BioInform: What are the most important bioinformatics trends that you see today?
Yu: First is clearly the shift from what was primarily a very successful global scientific research effort into exploitation. Within 10 years, I think, all new drug design is going to be genomics-related. Here is a $300 billion pharmaceutical industry, and a very fast-growing biotech industry to support it, that needs to shift in mid-gear. You have a $300 billion industry spending $30-40 billion a year in R&D: huge efforts, no tools. There are very good sequencers around, good instruments; there isn't very much software to support it. So everybody's scrambling.

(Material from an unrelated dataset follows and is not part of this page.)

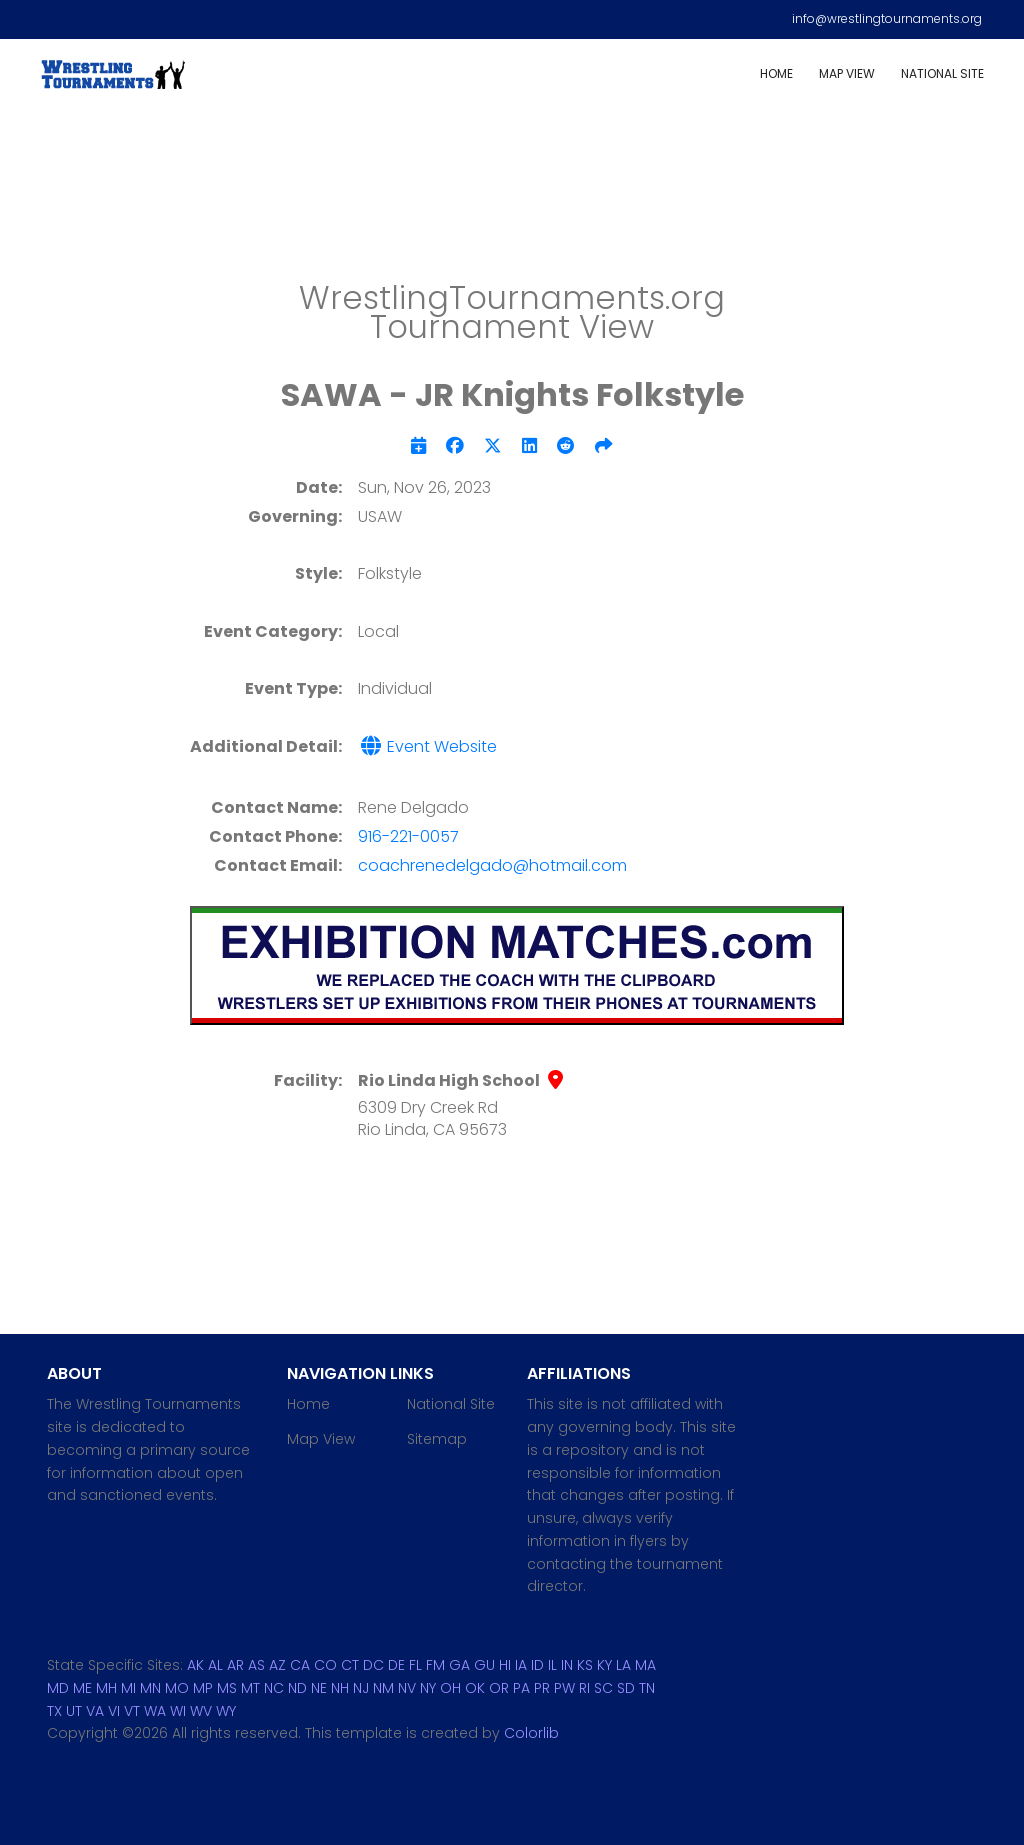 The image size is (1024, 1845). What do you see at coordinates (300, 1665) in the screenshot?
I see `CA` at bounding box center [300, 1665].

When you build a "bioinformatics group" in a pharmaceutical company, most of those guys are just keeping the system alive, doing manual translations of, say, Incyte's protocol vs. GenBank's protocol. There isn't a whole lot of energy left over to talk and improve their lives; they're barely keeping this stuff bandaided together. Lots and lots of industrial-strength systems need to be built.
That's very different from a university arena, where you have a few very smart people with great tolerance for public domain software, who are going to be willing to do a lot of computer-sciencey things just to get something working. This is industrial production, large-scale sequencing, manipulation of databases, analysis. Another trend that's related is automation. The most expensive commodity is scientists, and right now they're operating at a fraction of full efficiency because there aren't enough tools. That's why we and other people are entering the bioinformatics field. Those are some of the obvious trends.

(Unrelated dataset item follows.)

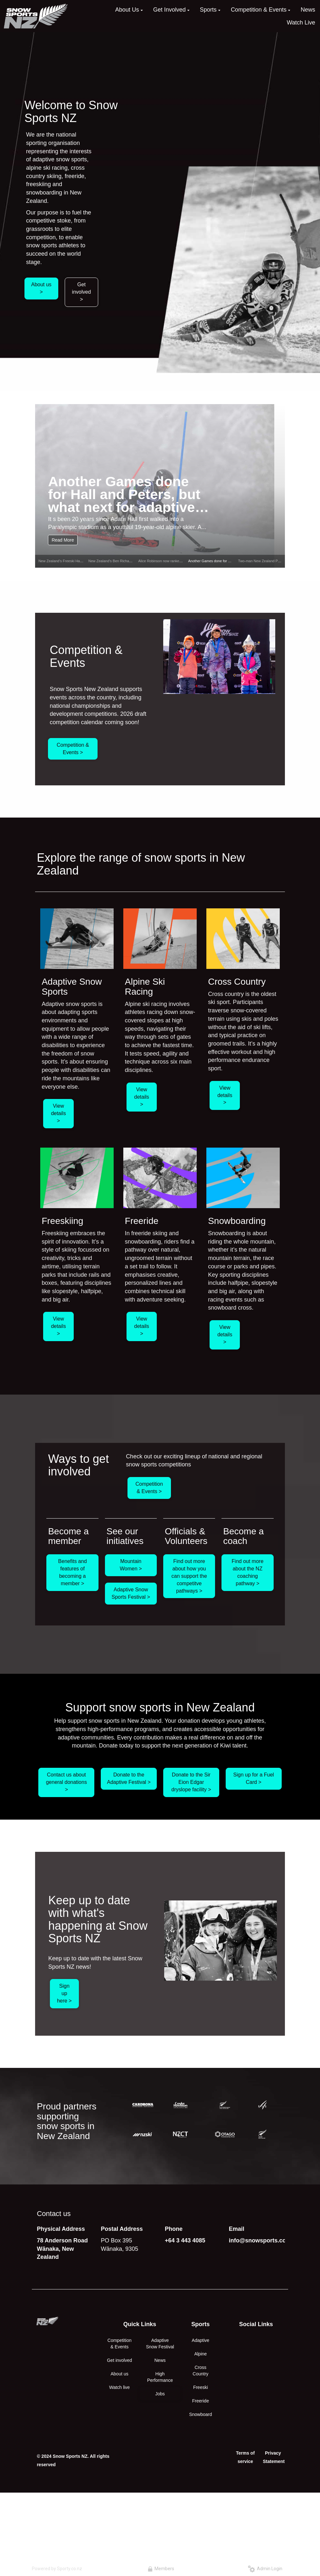 Image resolution: width=320 pixels, height=2576 pixels. Describe the element at coordinates (129, 1778) in the screenshot. I see `Donate to the Adaptive Festival >` at that location.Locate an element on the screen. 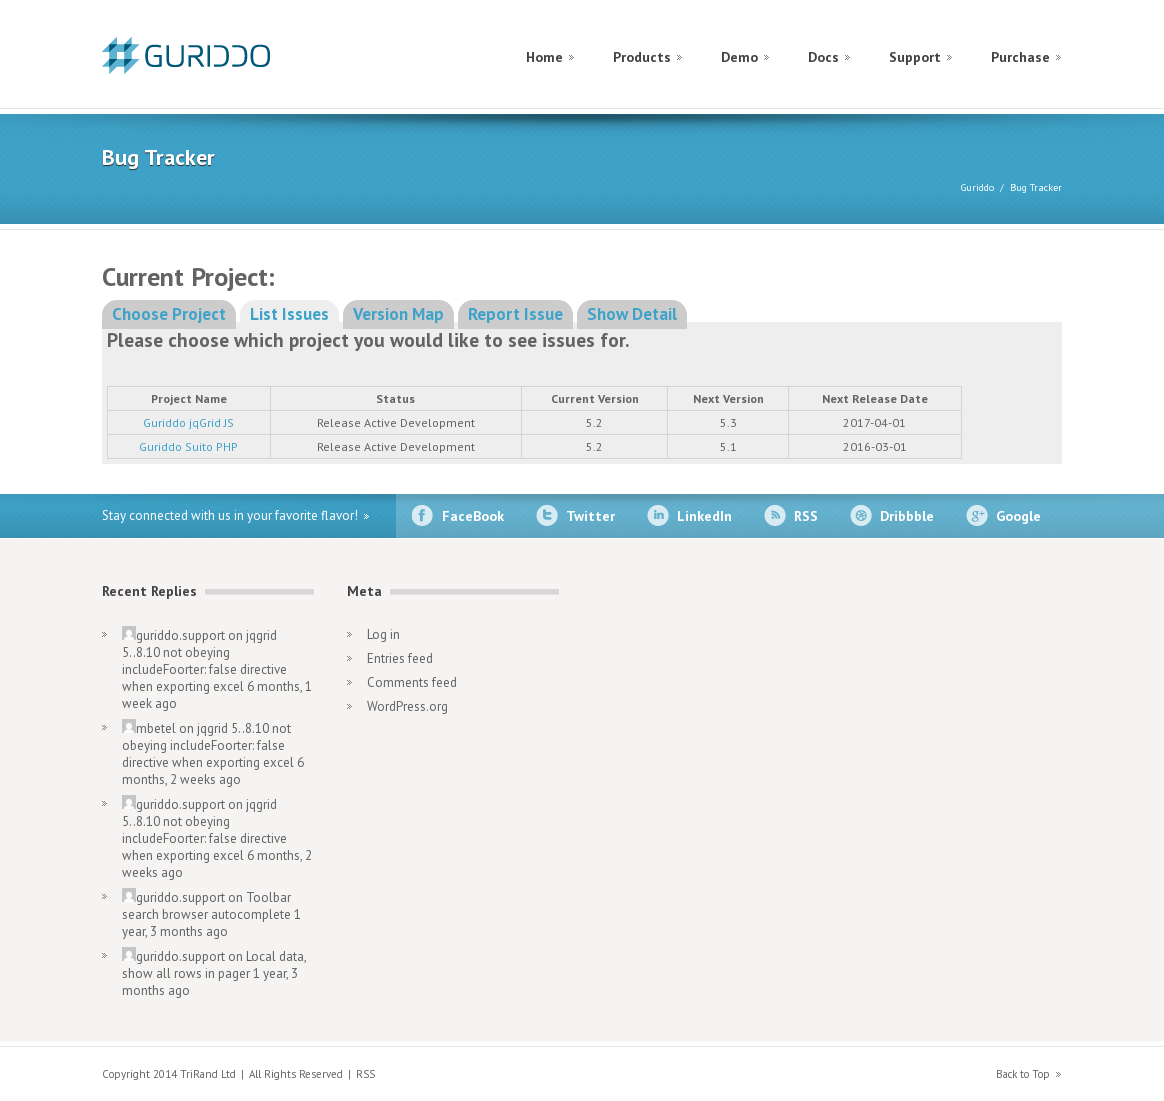 Image resolution: width=1164 pixels, height=1101 pixels. Home is located at coordinates (544, 57).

It's really interesting because I came from the aerospace industry, where 30 years ago, there was a period that was much like genomics today. All of a sudden huge numbers of scientific breakthroughs were being applied to the aerospace industry, and they were pressing the state of the art in multiple areas, for example to build the moon landers. That's a nontrivial endeavor with the technology they had 30 years ago. One thing that happened in those days was that there was an unprecedented collaboration among industry, the government, and academia. A lot of that clearly got lost around the Vietnam war and so forth, where industry shot off; Microsoft doesn't talk to the government or academia.

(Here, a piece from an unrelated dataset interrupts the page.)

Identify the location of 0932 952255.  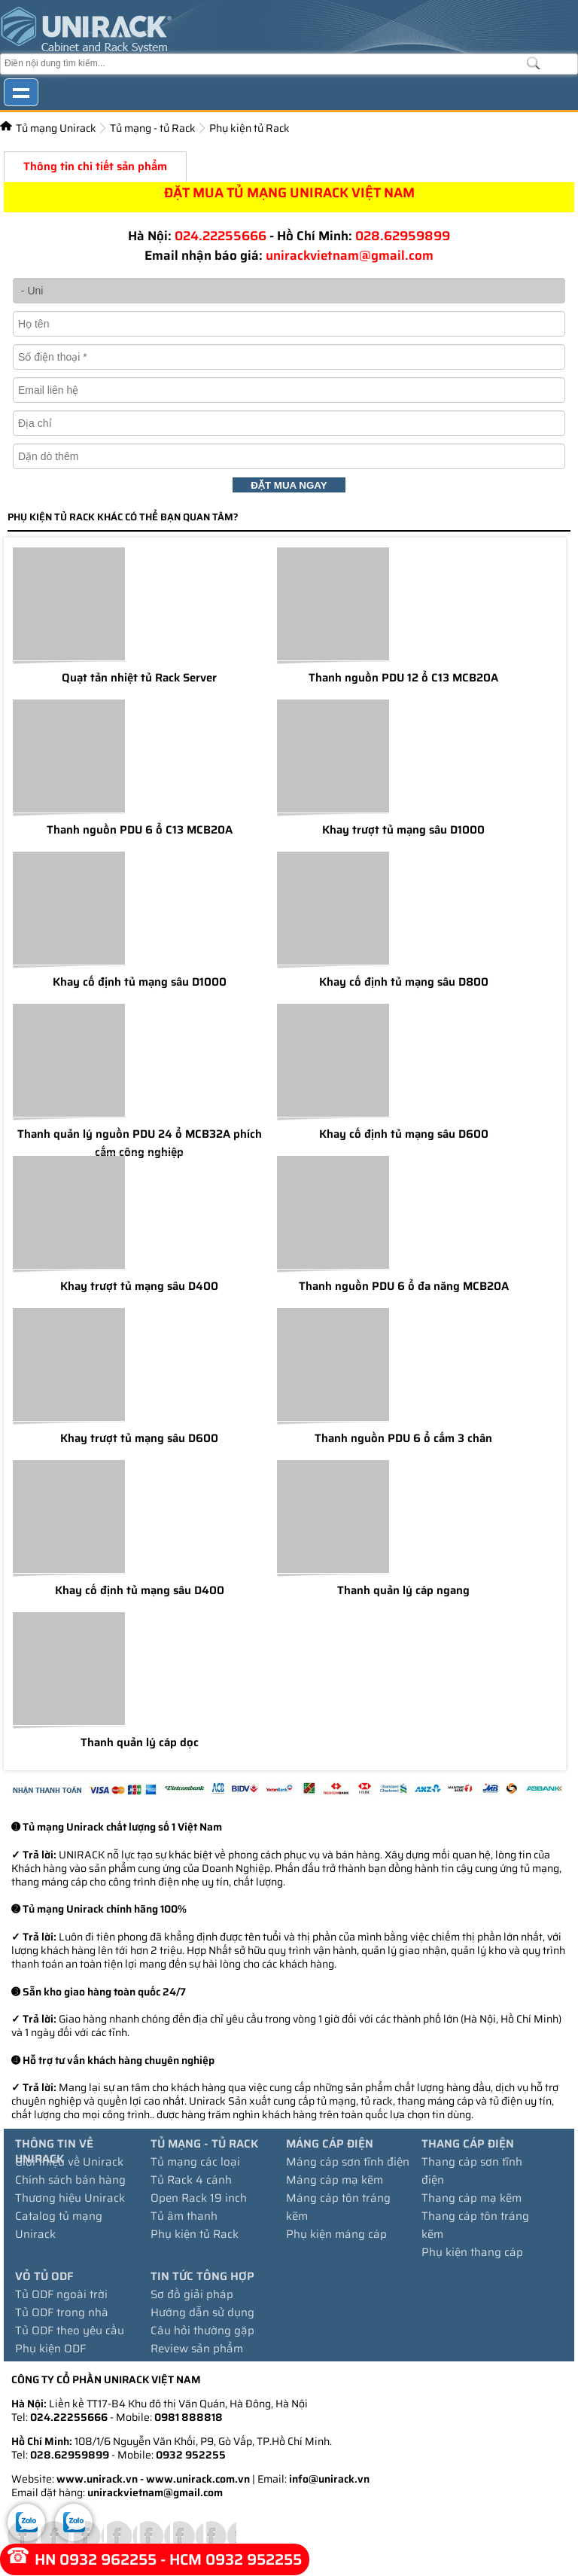
(191, 2454).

But in the bioinformatics field I see something very similar to the aerospace industry in its glory days. There are lots of things being invented. You go look around this conference, there are a bunch of guys from academia hanging around with a bunch of guys from industry, like us--we build systems, right?--hanging around with a lot of customers, major pharmaceuticals and biotechs who are going to need to shift gears in midstream and turn around in very, very fast order a whole new generation of technology. It's really a great place to be.
BioInform: Where would you like Paracel to be five years from now?
Yu: We would like to be one of the leaders in bioinformatics. We would like to have contributed to this shift where people are not so much worrying about computing cycles, or worrying about the efficiency of the scientists, which means that, I hope, in five years the bioinformatics field is a lot more automated than it is today, with industrial-strength tools. And I hope that by that time it will be clearly recognized that Paracel was a key contributor.